- **CONSIGNES**
A. Dans le titre du fil de discussion sur SSHFS, quels noms sont reliés par le signe « + » ? Donnez-les tous.
B. Poursuivez le fil de discussion sur SSHFS à partir de son dernier message.

***** EXTRAIT CHOISI *****

# SSHFS + MacFuse + MacFusion = Quelques Questions



## Original-VLM (23 Novembre 2008)

Bonjour à Tous, 

Comme l'indique très clairement le titre de mon poste , je viens d'installer tout ce qu'il faut pour pouvoir monter mon disque distant (Dedibox sous FreeBSD) sous MacOS

Tout fonctionne correctement, je peux lire, écrire sur le disque monté via MacFusion, mais si je veux faire un copier / coller sur deux répertoires du disque distant, il passe forcément par ma machine locale
(Dedibox (DownLoad) --> Mac Local --> (UpLoad) Dedibox).

Est ce que l'un d'entre vous saurait si il existe un moyen de copier / coller un fichier en restant uniquement sur le disque distant ? (et ainsi gagner moult temps, surtout lorsqu'il s'agit de fichier de plusieurs Giga)

***** DONNÉES ENREGISTRÉES *****

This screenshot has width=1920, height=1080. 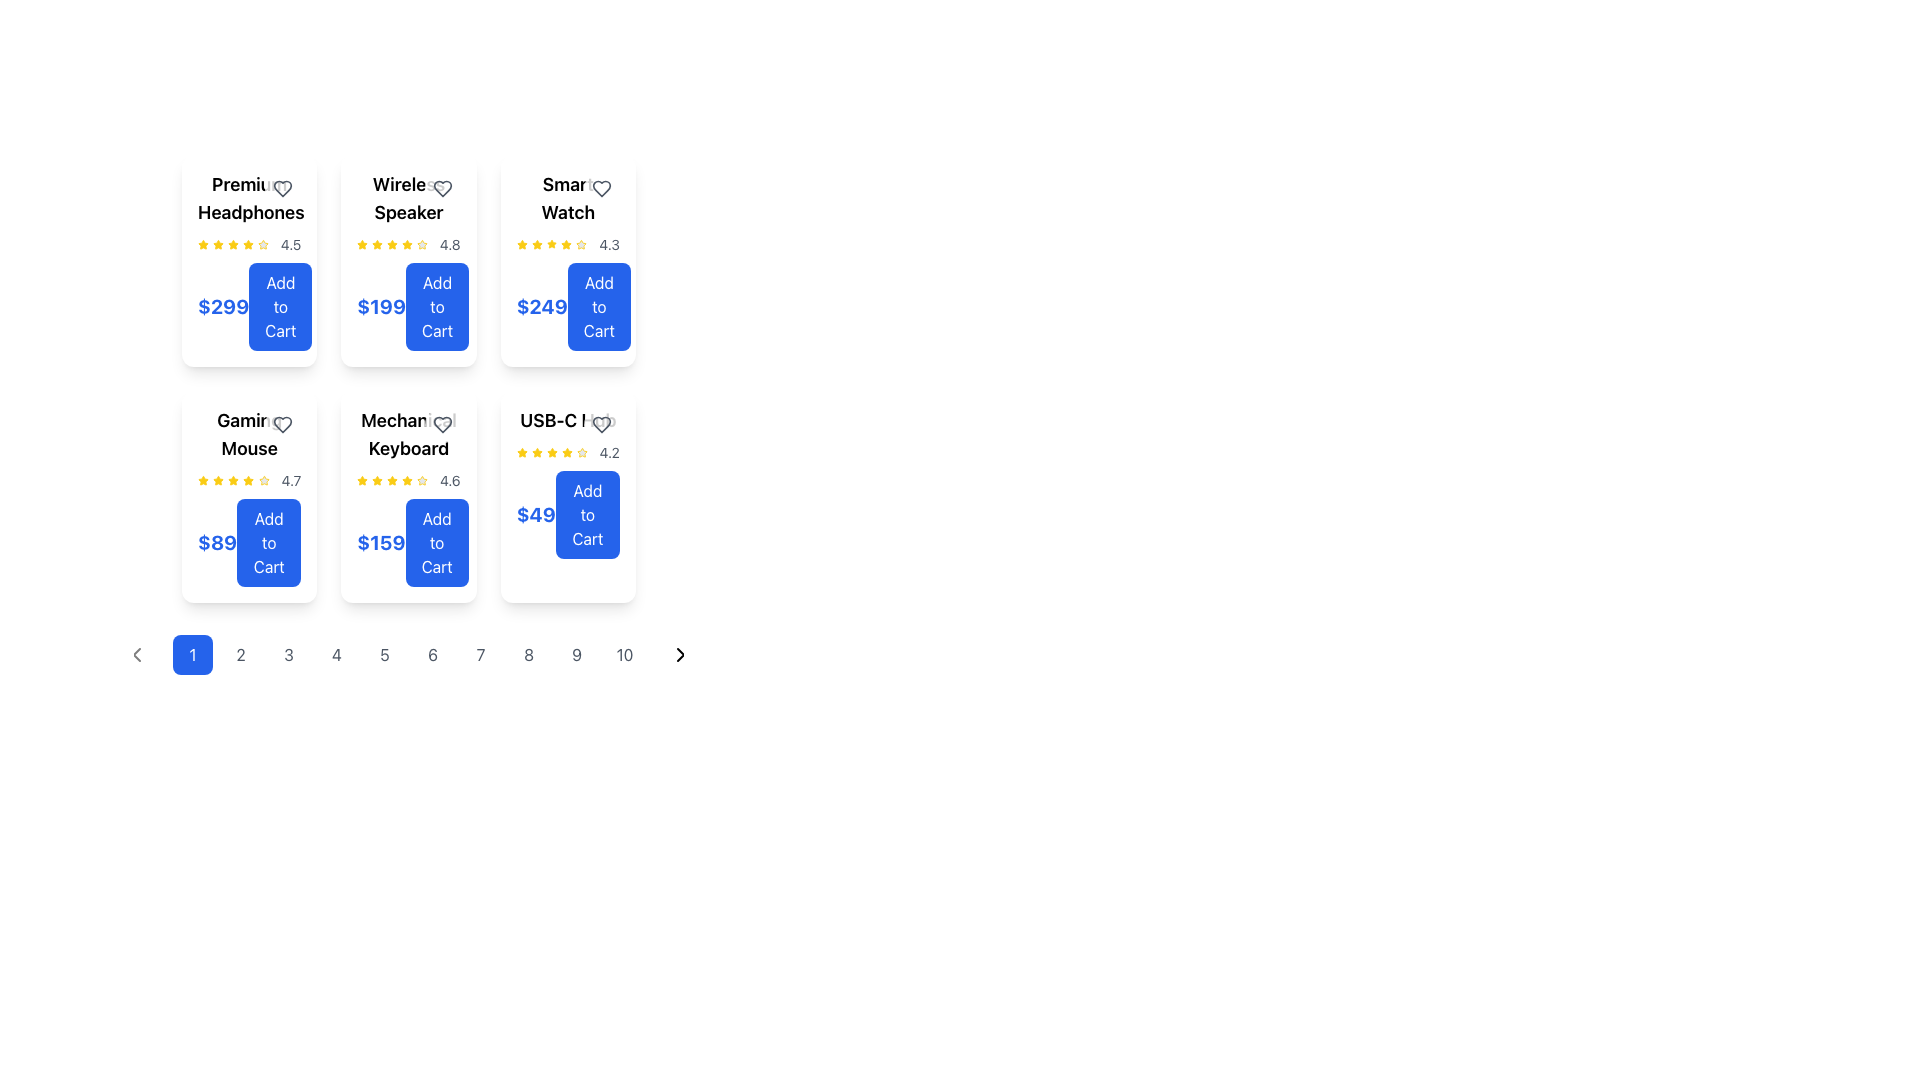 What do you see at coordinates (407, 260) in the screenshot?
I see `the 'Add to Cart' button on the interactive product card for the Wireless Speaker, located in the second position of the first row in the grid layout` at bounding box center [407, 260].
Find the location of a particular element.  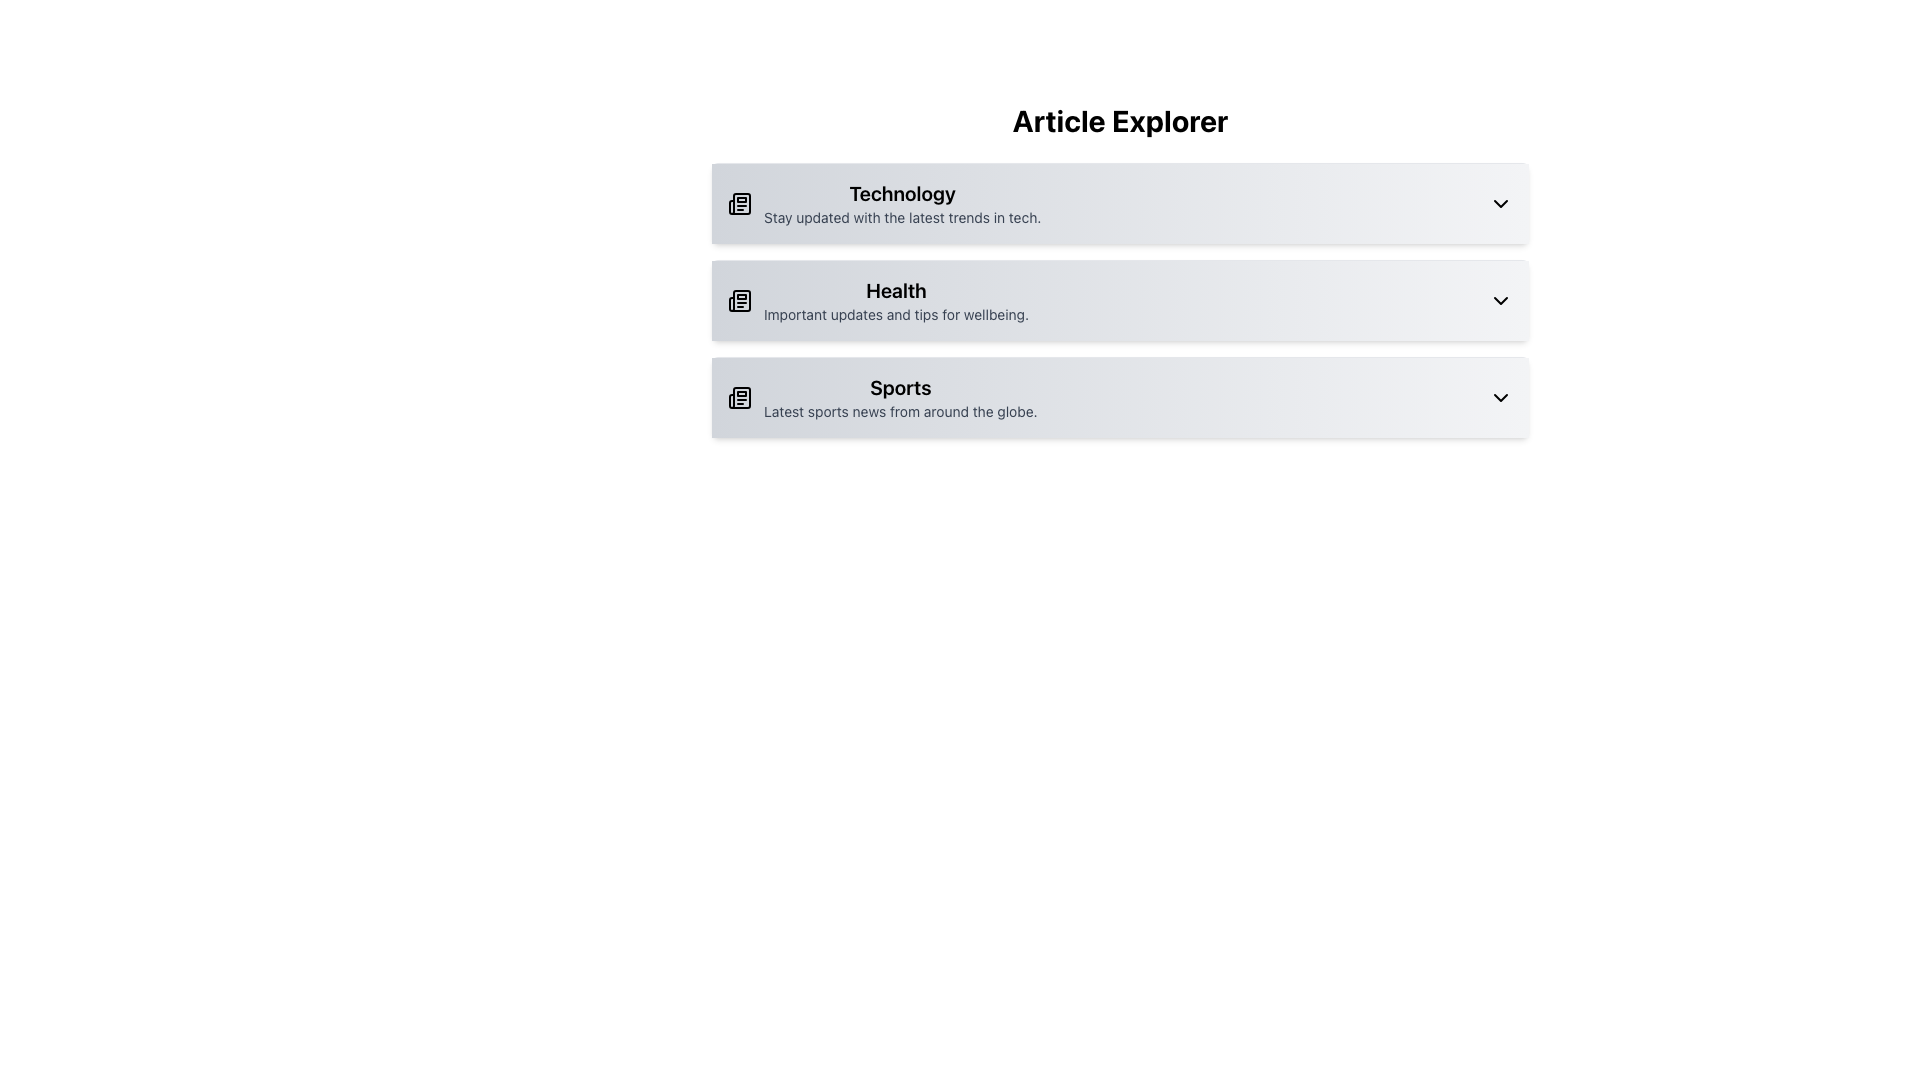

*****

- **RÉPONSES ATTENDUES**
A. SSHFS, MacFuse, MacFusion

B.
Merci de votre aide et bon dimanche


----------



## claudde (23 Novembre 2008)

très bien si cela fontionne.
j'avais tenté aussi macfuse. Mais cela m'avais apporté + de problèmes qu'autre chose. dommage.


----------



## p4bl0 (25 Novembre 2008)

claudde a dit:


> très bien si cela fontionne.
> j'avais tenté aussi macfuse. Mais cela m'avais apporté + de problèmes qu'autre chose. dommage.


Le rapport avec la question ?


scp doit permettre de faire de distant à distant. Sinon connecte toi en ssh classique sur ton serveur et fais un simple cp...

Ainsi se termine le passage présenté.